交易こうえきだよ。修一に手伝ってもらいたい。オルトゥスは、この地球に比べたら、魔法の分だけは多少便利な、中世並みの遅れた世界だ。だが地球にはない動植物、鉱物、魔道具がある」


「このマナ濃度のある場所で、俺の共鳴魔法を受ければ、転移魔法が発動できるという訳ですね。実は以前から予想していました、先生の目的が交易じゃないかって。二つの世界の王になれる」


 修一は賢者の応えを待たずに共鳴魔法を発動した。


「そうだ。ここなら修一のお陰で転移魔法陣が発動できる。転移は一人しかできないが、手荷物は持ち込めるからな」


 賢者は修一の共鳴魔法によって増幅された魔力で、上級時空魔法を発動した。床面に、青白い光を放つ魔法陣が生成される。


「よし。ついに転移魔法陣が生成できたぞ。今は待機状態となっている。後は誰かがこれに乗ることがトリガーとなって、魔法陣が周囲のマナを吸収して転移魔法が発動する」


 普段、冷静な言動の賢者が、珍しく興奮した様子で、魔法陣を眺めている。


「卒業記念に、そのオルトゥス産の短剣をもらえませんか。代わりに俺が使っていた短剣をどうぞ」


「よかろう。一年以内にはまたこちらに来るつもりだ」


 二人は剣を交換した。魔法は強力だが、発動するのに数秒のマナ錬成の時間を要する。そのため、この一年、近接戦闘用に師弟は帯剣するようになった。レベルが高い二人は、身体能力も高く、剣術も達人並の技量を備えている。


「先生、以前話した柿崎さんのことで確認したいことがあります。柿崎さんは俺をはめたことを後悔していた。俺を憎んだ理由が自分でも分からない、そう奥さんに話していた」


 修一はここで言葉を止めた。賢者が視線で続きを促す。


「……先生が柿崎さんに精神魔法をかけて俺を憎むよう仕向けたんですね? その結果、俺は追い詰められて先生の弟子になった。そして先生が、用済みの柿崎さんを殺したんだ」


「馬鹿なことを」


「三年前の警察官二人の暴走も精神魔法で暗示をかけたんでしょう? 『解毒魔法』で怒り始め、『だが断る』という言葉で暴発する」


「何のためにだね」


「俺に人殺しの経験をさせるためだ」


「再び問うが、何のためにだね」


「俺のレベルを上げるためだ。そして共鳴魔法を覚えさせるためだ。あなたは俺という才能を見つけてから、俺を上級魔法使いに育てるために行動してきた。今、この時のために! 転移魔法を発動するために!」


「それが事実として、柿崎や二人の警官のかたきを討とうというのかね?」


「柿崎さんだけじゃない。野田にも精神操作していただろう。ひき殺してから酒を飲むように暗示までかけて! あなたは、俺の母親を殺し、柿崎さんを殺し、俺を追い詰めた。
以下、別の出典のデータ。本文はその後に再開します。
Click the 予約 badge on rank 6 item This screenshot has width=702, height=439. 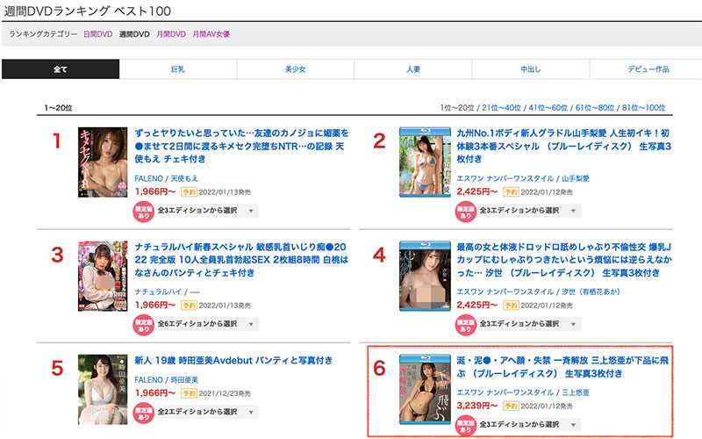tap(512, 406)
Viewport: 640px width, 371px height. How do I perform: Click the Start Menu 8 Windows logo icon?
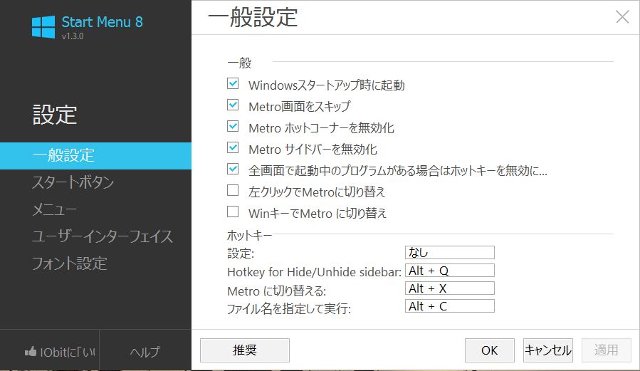click(x=43, y=26)
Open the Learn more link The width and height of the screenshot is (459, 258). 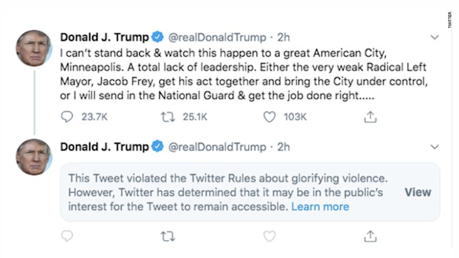321,207
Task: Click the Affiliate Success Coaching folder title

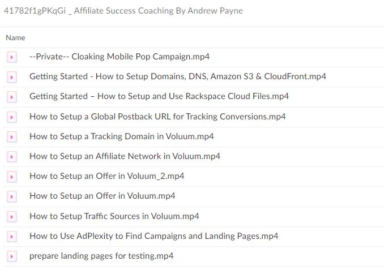Action: 123,11
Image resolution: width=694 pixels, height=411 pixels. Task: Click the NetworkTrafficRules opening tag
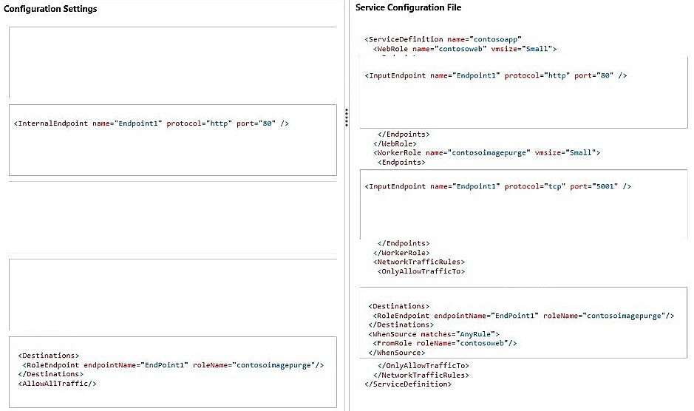419,262

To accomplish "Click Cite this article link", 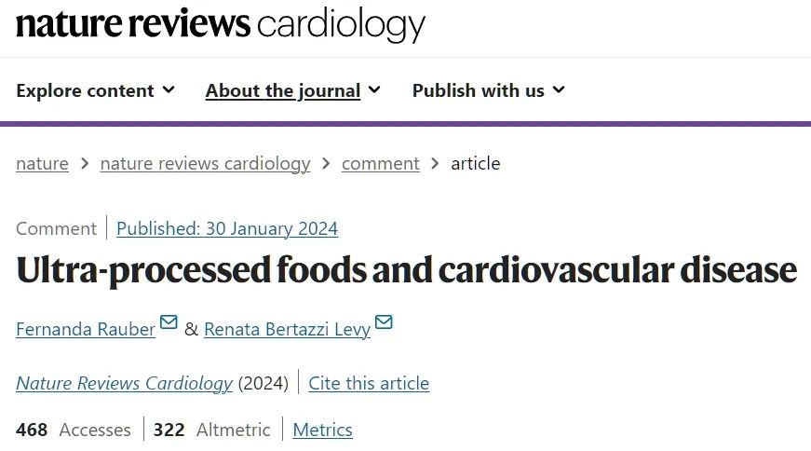I will click(x=369, y=384).
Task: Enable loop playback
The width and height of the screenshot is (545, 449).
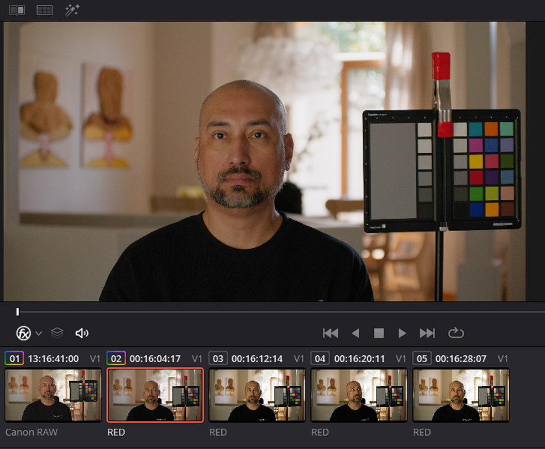Action: 456,333
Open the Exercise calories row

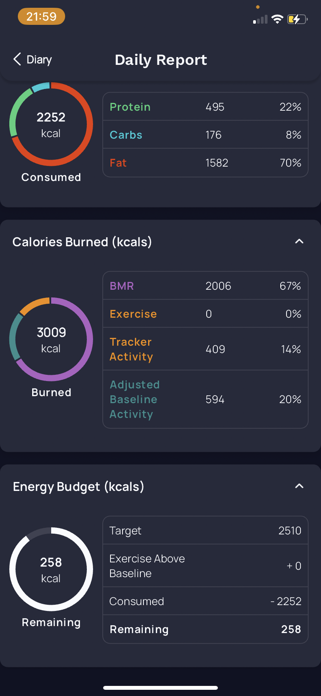tap(205, 314)
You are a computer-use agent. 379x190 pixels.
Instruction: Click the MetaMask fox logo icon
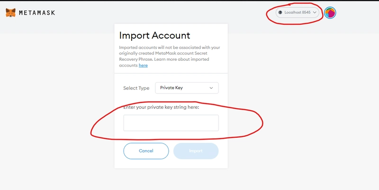tap(10, 13)
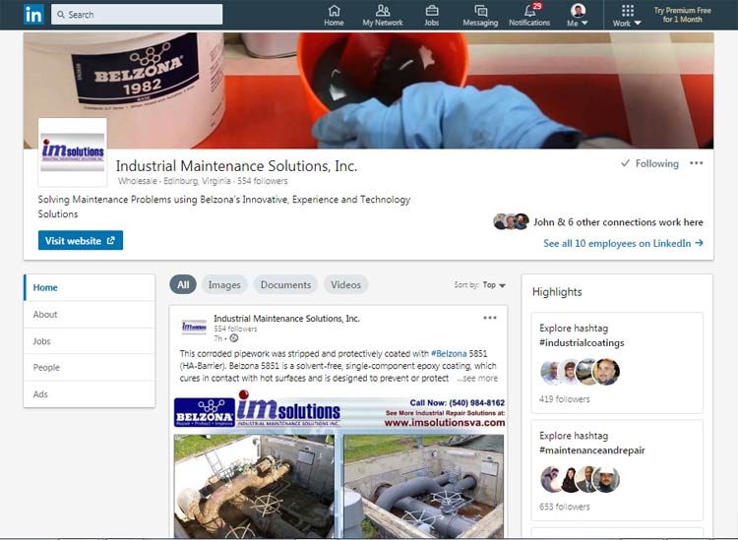
Task: Follow the See all 10 employees link
Action: [x=623, y=243]
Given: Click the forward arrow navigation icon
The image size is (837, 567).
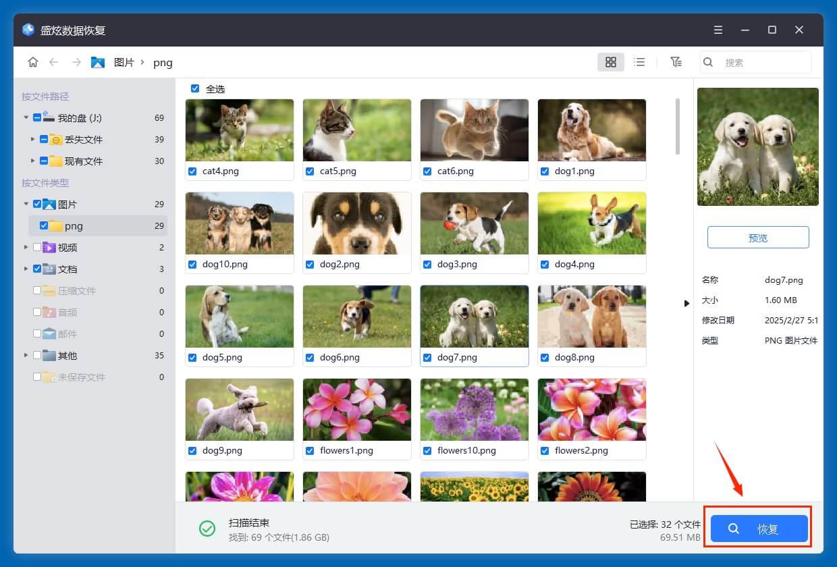Looking at the screenshot, I should [x=76, y=62].
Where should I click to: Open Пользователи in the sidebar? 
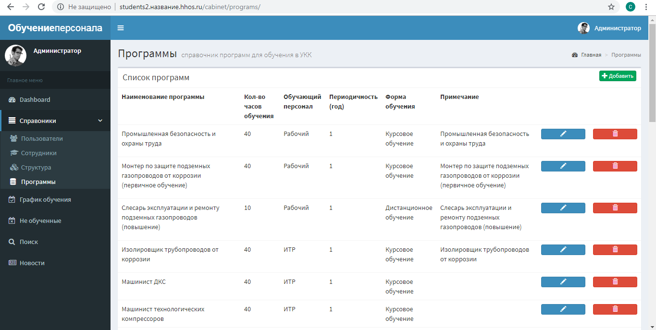42,139
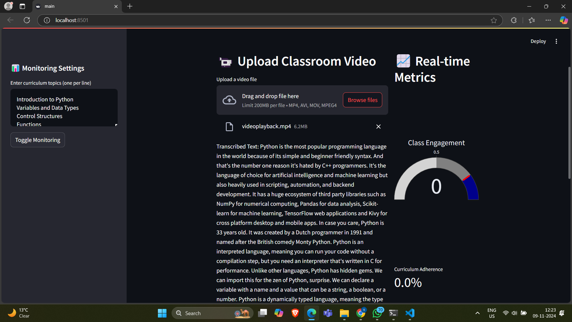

あなたにすがるしかない状況に追い込んだ!」


「そう確信しているならなぜ寝込みを襲わなかったのかね?」


「分かっているくせに! 俺に信頼感を植えつけた。俺はあなたを恨んでいるが、俺からは攻撃できない。だから転移魔法の作成に協力した。このまま帰還して二度と戻って来ないでくれ。あなたが転移した後で、迷宮コアを破壊する」


「それは困るな」


 賢者の表情が険しくなる。魔法杖をピクリと動かしたところで修一が声をかける。


「あなたがマナ錬成を始めた時点で攻撃されたと認識しますよ。帰還してください。あなたを斬りたくはない」


 修一は魔法杖を懐に収め、剣を抜いた。


「剣で挑めば、私を倒せると思うのかね。身体能力も私の方が圧倒しているぞ」


 賢者も杖を置いて剣を抜いた。


「フシッ」

「フンッ」


 師弟は短剣で切り結ぶ。技量も腕力も賢者が上だ。だが、二人のオルトゥス産ローブは防刃耐性が高い。修一は、露出している手首と頭部だけを確実に護って、致命傷を避けてはいる。だが――


――ドスッ

「ガァ」


――ゴスッ

「ウグゥ」


 賢者はローブの上から剣で何度も修一を撃ちつける。斬れなくとも衝撃は伝わる。修一は頭部と手首を護るだけで精一杯だ。ローブの下では、ひどい打撲傷が積み重なっていく。


 それでも何とか隙を突いて、渾身の力で反撃の斬撃を放つ。賢者はステップで避けるのは間に合わない。剣で迎え撃った。剣と剣がぶつかる。


――ガキイイン


「な!」


 賢者の短剣が折れた。修一は間を置かず、賢者の首筋に二撃目を放った。


「アガァ……」


 頸動脈を斬った。そのまま三撃目。横薙ぎ。


 ゴトリ、と賢者の首が落ちた。


「カハァ……ハァハァ」


 満身創痍の修一は荒い息をしている。やがて、レベルアップ時特有の活力が修一の身体を満たしていく。レベルアップすると、怪我や疲労が大幅に回復する。高レベルの賢者を倒すことで修一は大幅なレベルアップを自覚した。上級魔法使いに届くレベルだろう。


 賢者に渡した短剣にはあらかじめ傷をつけていた。卑怯だとは思わない。修一自身は戦うことを宣言していない。争うことを選んだのはあくまでヴィクターだ。


 これまで復讐のためだけに生きてきた。あのヴィクター相手に生き残れるとは思っていなかった。これから自分はどう生きていこうか……。


 洞窟入口から人が近づく気配がする。暗がりの中から姿を表したのは女性だった。その女は感嘆した様子で修一に声をかけた。


「凄いわ。信じられない。あのヴィクターを相手によく倒せたわね」


 声をかけられた修一はあまりの驚きに思考が止まる。ここには絶対にいるはずのない人だった。